• **Task prompt**
Reproduce the passage of the World Environment Day article on Climate TRACE below, word for word, from "For HSE and Environment professionals, this" up to and including "ask better questions.".

• **Text extract**
^^^^^^^^

Thu 09 Jul 2026

Climate Trace

World Environment Day: Let’s Make Emissions Visible

Today, on World Environment Day, let’s move one step beyond slogans.

This year, World Environment Day focuses on climate change and the urgent signals the Earth is sending. UNEP’s 2026 campaign calls everyone to act #NowForClimate, with Azerbaijan hosting the global observance.

For HSE and Environment professionals, this is a good reminder:
We cannot manage what we do not measure.
And we cannot improve what we refuse to see.

This week, let’s explore Climate TRACE.

Climate TRACE is a free public platform that uses satellites, remote sensing, and artificial intelligence to provide a detailed view of greenhouse gas emissions across countries, sectors, and sources. Its emissions data is free and publicly available for download and API access.

Why is it useful for HSE and Environment professionals?

Many environmental discussions at site level still depend on assumptions, old reports, or beautifully formatted Excel sheets that nobody wants to disturb. Climate TRACE helps us bring open data into the discussion.

It may not replace official company monitoring or regulatory reporting, but it can help us ask better questions.

How can we use it practically?

1. Environmental awareness sessions
We can use the platform to show teams how emissions are linked to sectors such as:
* refineries
* power generation
* ports
* manufacturing
* transport
* waste
* oil and gas operations

This makes World Environment Day sessions more practical. Instead of only saying “protect the planet,” we can show where major emission sources come from and why environmental controls matter.

^^^^^^^^

• **Dataset content**

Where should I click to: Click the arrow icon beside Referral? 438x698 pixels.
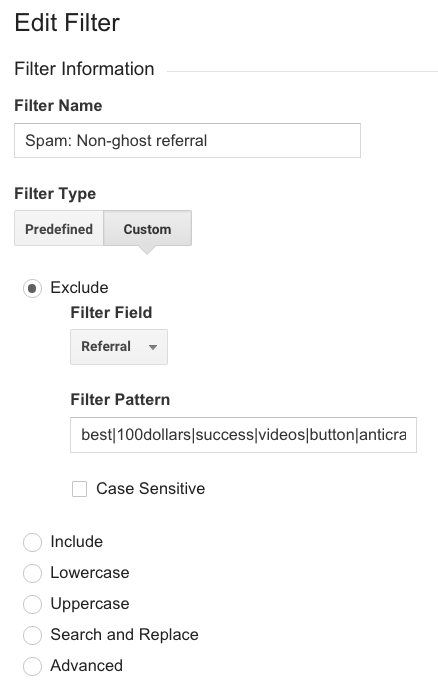[153, 347]
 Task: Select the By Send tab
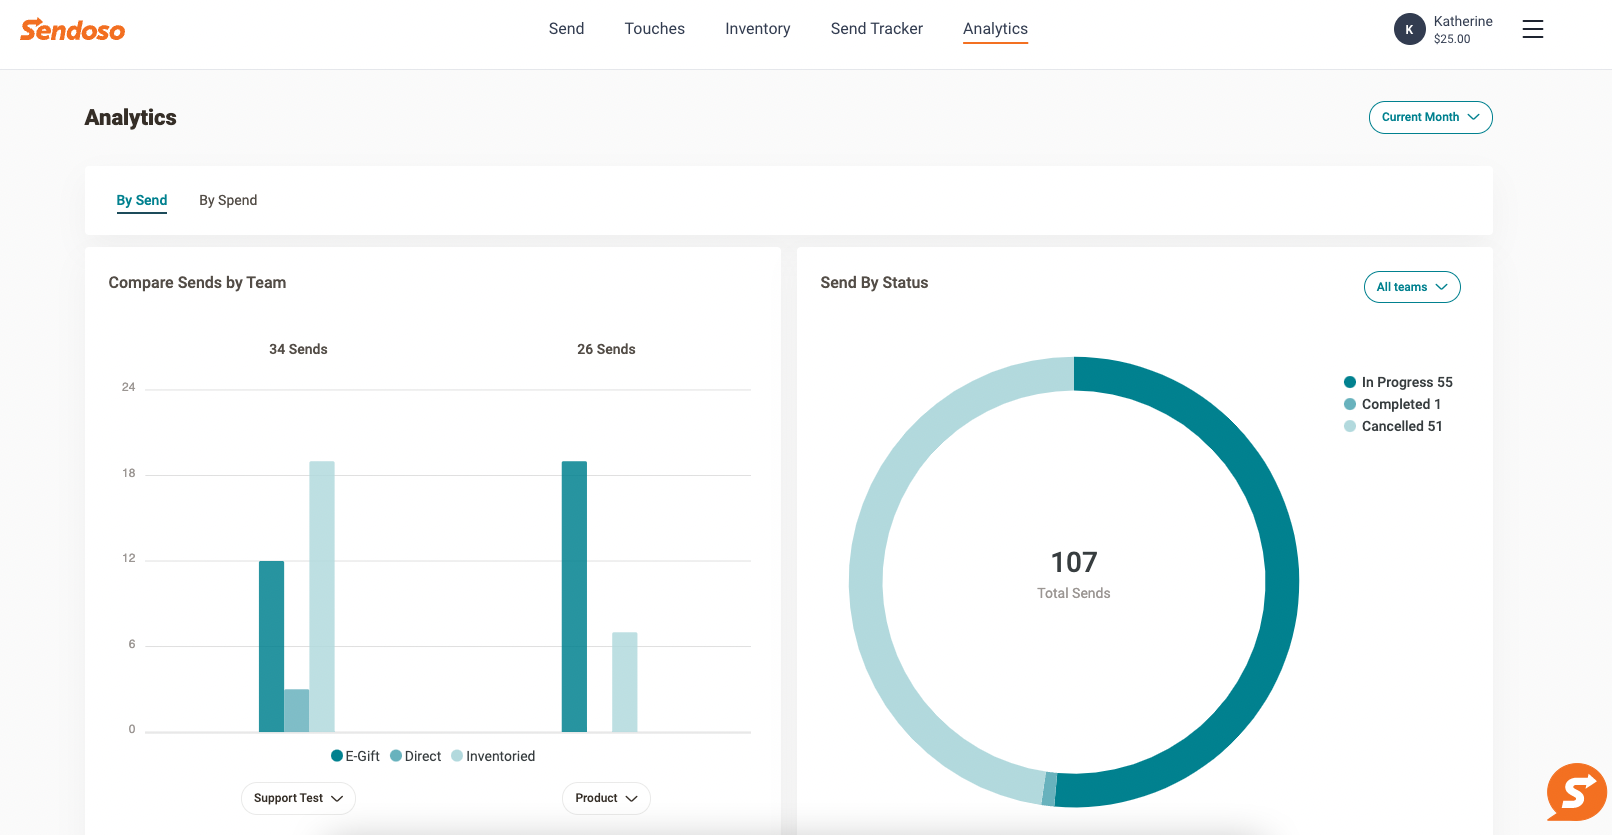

^^^^^^^^

• **Final answer**
For HSE and Environment professionals, this is a good reminder:
We cannot manage what we do not measure.
And we cannot improve what we refuse to see.

This week, let’s explore Climate TRACE.

Climate TRACE is a free public platform that uses satellites, remote sensing, and artificial intelligence to provide a detailed view of greenhouse gas emissions across countries, sectors, and sources. Its emissions data is free and publicly available for download and API access.

Why is it useful for HSE and Environment professionals?

Many environmental discussions at site level still depend on assumptions, old reports, or beautifully formatted Excel sheets that nobody wants to disturb. Climate TRACE helps us bring open data into the discussion.

It may not replace official company monitoring or regulatory reporting, but it can help us ask better questions.